### [你的任务]
(1) 请把文档节选中以“Skip when:”开头的那一段改写成简短的列表,保留其主要内容。
(2) 请从文档节选中摘录从“Cost: 10 candidates”起、到“show judge gains).”为止(含这部分)的文字,一字不改。

### [文档节选]
**********
Cheap model decides directly:
# tested: 2026-04-26 · anthropic@0.40.0
def judge(query: str, doc: str) -> bool:
"""Haiku 判断 doc 能否回答 query. ~$0.0001/call."""
prompt = f"""你是检索质量评估员。
Query: {query}
Doc: {doc}
这个 Doc 能直接回答 Query 吗?只回答 yes 或 no。"""
resp = client.messages.create(
model="claude-haiku-4-5",
max_tokens=10,
messages=[{"role": "user", "content": prompt}]
)
return resp.content[0].text.strip().lower().startswith("yes")
Cost: 10 candidates × $0.0001 = $0.001/query. 10K/day costs $10.
Skip when: realtime chat (users feel +1-2s latency), or retrieval is already stable (eval doesn't show judge gains).
**********
### [所给信息]

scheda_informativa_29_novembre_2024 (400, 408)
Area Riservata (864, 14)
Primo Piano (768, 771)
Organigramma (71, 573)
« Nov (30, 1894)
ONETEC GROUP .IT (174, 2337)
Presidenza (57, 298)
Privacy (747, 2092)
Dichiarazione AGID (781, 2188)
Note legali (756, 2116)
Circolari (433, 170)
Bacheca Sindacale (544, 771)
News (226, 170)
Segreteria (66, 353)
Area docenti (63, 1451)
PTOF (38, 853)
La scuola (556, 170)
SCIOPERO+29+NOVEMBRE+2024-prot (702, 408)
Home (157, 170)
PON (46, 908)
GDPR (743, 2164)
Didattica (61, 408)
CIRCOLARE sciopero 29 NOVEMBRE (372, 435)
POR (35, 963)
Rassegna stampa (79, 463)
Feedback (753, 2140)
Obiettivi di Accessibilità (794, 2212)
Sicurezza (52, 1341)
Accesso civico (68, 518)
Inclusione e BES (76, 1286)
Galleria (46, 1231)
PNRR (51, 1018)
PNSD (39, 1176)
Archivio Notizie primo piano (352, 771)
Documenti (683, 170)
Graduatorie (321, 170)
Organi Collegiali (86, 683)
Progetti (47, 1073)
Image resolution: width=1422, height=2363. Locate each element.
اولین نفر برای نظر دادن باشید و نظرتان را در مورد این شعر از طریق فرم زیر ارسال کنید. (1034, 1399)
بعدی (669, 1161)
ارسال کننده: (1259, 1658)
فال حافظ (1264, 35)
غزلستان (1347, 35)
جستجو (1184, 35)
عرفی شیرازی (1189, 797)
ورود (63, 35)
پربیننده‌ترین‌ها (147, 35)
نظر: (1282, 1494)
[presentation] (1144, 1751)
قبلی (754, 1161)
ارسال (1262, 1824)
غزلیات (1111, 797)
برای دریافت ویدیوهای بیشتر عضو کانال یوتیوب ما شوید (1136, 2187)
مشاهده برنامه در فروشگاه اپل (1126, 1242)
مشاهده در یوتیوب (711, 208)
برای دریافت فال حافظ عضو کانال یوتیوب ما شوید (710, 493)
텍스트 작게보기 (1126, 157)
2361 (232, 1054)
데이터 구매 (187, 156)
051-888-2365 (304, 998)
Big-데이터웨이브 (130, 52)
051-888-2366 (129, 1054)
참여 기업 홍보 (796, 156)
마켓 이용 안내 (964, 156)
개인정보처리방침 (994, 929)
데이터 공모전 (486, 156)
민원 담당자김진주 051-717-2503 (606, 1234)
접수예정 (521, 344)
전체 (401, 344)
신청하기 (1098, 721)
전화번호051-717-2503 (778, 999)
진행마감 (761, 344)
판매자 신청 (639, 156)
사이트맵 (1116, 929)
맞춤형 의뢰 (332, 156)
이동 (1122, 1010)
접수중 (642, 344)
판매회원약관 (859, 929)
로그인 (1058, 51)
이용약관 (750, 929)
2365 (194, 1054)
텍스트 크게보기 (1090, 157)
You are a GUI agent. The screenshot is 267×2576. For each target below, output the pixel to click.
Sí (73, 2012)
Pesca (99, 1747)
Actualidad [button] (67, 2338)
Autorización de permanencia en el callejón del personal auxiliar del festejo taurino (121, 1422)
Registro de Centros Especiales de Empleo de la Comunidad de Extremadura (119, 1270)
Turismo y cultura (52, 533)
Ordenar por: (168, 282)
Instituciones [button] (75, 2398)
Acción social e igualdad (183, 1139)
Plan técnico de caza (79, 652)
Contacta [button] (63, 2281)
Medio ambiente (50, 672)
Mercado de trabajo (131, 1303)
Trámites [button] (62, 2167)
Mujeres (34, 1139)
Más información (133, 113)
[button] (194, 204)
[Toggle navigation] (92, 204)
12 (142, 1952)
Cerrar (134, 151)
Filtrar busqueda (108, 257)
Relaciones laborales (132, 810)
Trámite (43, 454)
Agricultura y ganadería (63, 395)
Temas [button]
**********
### [各题答案]
(1)
以下情况可跳过:
- 实时聊天:用户会感到多出 1–2 秒的延迟
- 检索已经稳定:评估未显示判断步骤带来提升

(2)
Cost: 10 candidates × $0.0001 = $0.001/query. 10K/day costs $10.
Skip when: realtime chat (users feel +1-2s latency), or retrieval is already stable (eval doesn't show judge gains).